◆ **Work request**:
Locate the lines of the listing below that hold "with", then copy each of them.

◆ **Task inputs**:

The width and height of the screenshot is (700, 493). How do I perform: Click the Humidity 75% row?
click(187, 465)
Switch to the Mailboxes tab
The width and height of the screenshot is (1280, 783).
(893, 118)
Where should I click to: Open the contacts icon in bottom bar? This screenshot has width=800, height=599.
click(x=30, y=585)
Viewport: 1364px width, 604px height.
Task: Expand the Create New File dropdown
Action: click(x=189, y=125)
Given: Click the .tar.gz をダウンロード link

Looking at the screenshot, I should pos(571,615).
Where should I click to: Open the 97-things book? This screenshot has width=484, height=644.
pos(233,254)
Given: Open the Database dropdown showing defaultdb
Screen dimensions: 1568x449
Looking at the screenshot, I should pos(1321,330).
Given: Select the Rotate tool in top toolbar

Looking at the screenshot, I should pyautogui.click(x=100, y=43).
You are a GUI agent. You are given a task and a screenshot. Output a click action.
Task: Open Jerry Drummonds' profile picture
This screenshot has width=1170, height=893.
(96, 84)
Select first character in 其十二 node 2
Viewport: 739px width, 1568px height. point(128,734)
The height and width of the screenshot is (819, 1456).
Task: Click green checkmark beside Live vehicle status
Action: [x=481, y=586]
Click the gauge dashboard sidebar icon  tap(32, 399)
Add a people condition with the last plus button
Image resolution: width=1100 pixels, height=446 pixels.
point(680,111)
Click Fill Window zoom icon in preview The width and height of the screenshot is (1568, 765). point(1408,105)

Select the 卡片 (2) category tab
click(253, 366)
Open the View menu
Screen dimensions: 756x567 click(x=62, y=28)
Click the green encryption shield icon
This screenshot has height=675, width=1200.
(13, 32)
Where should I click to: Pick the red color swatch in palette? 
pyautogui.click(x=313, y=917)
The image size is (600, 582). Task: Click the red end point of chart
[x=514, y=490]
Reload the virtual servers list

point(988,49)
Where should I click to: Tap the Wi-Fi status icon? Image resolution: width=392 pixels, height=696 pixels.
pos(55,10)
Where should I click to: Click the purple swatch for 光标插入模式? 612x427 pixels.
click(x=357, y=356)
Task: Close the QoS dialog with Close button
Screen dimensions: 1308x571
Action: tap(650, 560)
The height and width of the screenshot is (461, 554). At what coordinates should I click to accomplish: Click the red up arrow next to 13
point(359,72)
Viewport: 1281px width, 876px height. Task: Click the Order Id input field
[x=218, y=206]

◆ **Solution to the problem**:
Add a people condition with the last plus button
Task: Close the QoS dialog with Close button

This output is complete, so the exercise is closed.